◆ WHAT YOU HAVE TO DO: Please repeat the data line for line, beginning at the line that contains "Where should I click to: Click the horizontal" and stopping after the line that contains "Remove Default Warehouse".

>> START DATA SHOWN

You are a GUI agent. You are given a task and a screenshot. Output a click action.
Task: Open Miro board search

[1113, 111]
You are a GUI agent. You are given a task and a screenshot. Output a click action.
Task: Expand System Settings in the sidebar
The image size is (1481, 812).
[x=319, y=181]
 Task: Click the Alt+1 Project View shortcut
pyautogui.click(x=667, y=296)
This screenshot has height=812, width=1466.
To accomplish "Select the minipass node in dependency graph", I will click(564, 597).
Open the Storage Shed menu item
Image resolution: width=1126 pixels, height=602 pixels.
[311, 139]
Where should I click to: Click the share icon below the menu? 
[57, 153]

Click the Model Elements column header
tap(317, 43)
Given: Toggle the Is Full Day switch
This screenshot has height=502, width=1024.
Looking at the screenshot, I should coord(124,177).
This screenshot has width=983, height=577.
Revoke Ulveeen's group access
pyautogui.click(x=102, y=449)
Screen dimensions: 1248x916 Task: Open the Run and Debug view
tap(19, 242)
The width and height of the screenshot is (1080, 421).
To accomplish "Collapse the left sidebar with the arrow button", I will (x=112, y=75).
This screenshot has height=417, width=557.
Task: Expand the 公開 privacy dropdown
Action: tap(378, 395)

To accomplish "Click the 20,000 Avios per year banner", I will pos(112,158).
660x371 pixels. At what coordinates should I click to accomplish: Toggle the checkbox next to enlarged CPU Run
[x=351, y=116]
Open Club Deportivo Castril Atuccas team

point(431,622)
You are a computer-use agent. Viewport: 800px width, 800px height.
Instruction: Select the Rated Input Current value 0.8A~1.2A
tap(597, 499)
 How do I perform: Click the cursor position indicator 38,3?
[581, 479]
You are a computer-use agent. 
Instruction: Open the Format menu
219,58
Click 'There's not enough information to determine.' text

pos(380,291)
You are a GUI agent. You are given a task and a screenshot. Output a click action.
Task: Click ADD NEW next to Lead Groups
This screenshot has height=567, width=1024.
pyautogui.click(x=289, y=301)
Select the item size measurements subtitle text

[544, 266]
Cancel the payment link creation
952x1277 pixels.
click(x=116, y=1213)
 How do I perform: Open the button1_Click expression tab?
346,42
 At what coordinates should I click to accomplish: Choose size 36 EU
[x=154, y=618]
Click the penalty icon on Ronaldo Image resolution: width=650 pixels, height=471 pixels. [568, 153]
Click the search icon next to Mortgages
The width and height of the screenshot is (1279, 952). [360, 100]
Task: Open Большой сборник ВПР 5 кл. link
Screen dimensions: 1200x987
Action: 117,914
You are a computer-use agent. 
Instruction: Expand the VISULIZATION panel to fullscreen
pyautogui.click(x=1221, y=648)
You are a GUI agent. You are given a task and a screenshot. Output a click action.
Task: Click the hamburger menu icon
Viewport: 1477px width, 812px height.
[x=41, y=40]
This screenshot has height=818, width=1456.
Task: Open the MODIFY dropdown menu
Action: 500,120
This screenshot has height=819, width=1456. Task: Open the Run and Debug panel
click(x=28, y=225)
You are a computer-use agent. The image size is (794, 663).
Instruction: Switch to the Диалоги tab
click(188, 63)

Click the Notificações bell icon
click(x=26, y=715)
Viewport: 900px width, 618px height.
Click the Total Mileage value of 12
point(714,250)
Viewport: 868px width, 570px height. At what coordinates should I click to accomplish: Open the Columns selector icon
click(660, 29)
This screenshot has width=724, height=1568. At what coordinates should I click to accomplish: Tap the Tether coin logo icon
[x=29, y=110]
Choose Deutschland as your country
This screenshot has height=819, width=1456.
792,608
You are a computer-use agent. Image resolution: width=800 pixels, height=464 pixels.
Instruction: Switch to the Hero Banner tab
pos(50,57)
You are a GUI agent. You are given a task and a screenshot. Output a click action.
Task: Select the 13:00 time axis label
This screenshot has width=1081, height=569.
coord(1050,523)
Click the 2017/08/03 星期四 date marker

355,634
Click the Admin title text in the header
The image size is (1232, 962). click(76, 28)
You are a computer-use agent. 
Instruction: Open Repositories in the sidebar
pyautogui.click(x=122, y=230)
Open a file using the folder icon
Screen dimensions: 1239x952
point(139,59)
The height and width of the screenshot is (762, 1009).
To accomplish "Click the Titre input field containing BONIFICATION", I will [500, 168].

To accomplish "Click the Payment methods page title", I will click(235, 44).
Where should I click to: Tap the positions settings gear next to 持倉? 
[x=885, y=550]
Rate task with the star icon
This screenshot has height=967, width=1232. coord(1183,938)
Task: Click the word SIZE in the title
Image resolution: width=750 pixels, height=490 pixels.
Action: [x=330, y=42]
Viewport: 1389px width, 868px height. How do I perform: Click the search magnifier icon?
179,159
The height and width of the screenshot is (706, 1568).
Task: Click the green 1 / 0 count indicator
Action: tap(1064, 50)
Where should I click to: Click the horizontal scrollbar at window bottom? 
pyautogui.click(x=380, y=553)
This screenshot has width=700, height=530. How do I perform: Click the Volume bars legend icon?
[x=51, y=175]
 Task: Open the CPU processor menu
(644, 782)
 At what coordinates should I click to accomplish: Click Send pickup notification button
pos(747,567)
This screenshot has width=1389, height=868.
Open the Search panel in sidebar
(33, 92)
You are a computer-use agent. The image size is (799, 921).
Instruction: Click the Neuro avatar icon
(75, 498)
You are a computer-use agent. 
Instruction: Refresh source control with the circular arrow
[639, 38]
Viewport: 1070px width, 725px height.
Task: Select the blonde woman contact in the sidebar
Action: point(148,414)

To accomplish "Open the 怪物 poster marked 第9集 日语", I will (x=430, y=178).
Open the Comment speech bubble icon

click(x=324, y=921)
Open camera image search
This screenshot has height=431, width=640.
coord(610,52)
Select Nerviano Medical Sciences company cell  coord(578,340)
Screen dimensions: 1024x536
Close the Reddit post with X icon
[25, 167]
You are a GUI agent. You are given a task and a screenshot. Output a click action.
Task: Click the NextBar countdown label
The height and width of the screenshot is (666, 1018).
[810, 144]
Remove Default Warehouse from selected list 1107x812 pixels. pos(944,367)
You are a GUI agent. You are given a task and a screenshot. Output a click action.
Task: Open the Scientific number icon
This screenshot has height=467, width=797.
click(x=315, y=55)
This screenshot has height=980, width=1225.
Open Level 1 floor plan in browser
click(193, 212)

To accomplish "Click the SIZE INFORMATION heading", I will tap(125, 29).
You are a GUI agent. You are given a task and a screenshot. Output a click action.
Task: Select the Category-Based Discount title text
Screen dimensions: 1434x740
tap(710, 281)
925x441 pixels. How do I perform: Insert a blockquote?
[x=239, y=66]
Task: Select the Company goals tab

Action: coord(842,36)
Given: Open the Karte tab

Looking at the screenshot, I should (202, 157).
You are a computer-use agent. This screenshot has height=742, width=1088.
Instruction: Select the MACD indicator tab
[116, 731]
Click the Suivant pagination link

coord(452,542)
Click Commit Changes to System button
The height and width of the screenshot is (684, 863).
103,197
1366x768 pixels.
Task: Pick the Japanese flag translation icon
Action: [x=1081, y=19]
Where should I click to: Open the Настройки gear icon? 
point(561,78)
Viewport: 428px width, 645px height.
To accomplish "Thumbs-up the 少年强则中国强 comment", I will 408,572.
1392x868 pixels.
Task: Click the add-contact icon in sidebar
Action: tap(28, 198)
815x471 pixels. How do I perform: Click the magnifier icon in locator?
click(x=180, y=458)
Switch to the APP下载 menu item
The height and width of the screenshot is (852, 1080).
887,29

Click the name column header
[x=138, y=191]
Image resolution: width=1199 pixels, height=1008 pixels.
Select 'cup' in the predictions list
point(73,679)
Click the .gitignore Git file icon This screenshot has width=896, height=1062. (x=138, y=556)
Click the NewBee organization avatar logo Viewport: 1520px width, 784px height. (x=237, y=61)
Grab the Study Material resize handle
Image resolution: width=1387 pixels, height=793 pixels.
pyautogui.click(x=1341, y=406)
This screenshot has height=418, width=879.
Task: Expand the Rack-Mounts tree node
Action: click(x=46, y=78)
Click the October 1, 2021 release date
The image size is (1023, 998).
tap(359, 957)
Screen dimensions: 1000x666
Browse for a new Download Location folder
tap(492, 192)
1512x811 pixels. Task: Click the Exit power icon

>> END DATA SHOWN

◆ EXERCISE RESPONSE:
Where should I click to: Click the horizontal scrollbar at window bottom? 
pyautogui.click(x=380, y=553)
This screenshot has width=700, height=530. How do I perform: Click the Volume bars legend icon?
[x=51, y=175]
 Task: Open the CPU processor menu
(644, 782)
 At what coordinates should I click to accomplish: Click Send pickup notification button
pos(747,567)
This screenshot has width=1389, height=868.
Open the Search panel in sidebar
(33, 92)
You are a computer-use agent. The image size is (799, 921).
Instruction: Click the Neuro avatar icon
(75, 498)
You are a computer-use agent. 
Instruction: Refresh source control with the circular arrow
[639, 38]
Viewport: 1070px width, 725px height.
Task: Select the blonde woman contact in the sidebar
Action: point(148,414)

To accomplish "Open the 怪物 poster marked 第9集 日语", I will (x=430, y=178).
Open the Comment speech bubble icon

click(x=324, y=921)
Open camera image search
This screenshot has height=431, width=640.
coord(610,52)
Select Nerviano Medical Sciences company cell  coord(578,340)
Screen dimensions: 1024x536
Close the Reddit post with X icon
[25, 167]
You are a GUI agent. You are given a task and a screenshot. Output a click action.
Task: Click the NextBar countdown label
The height and width of the screenshot is (666, 1018).
[810, 144]
Remove Default Warehouse from selected list 1107x812 pixels. pos(944,367)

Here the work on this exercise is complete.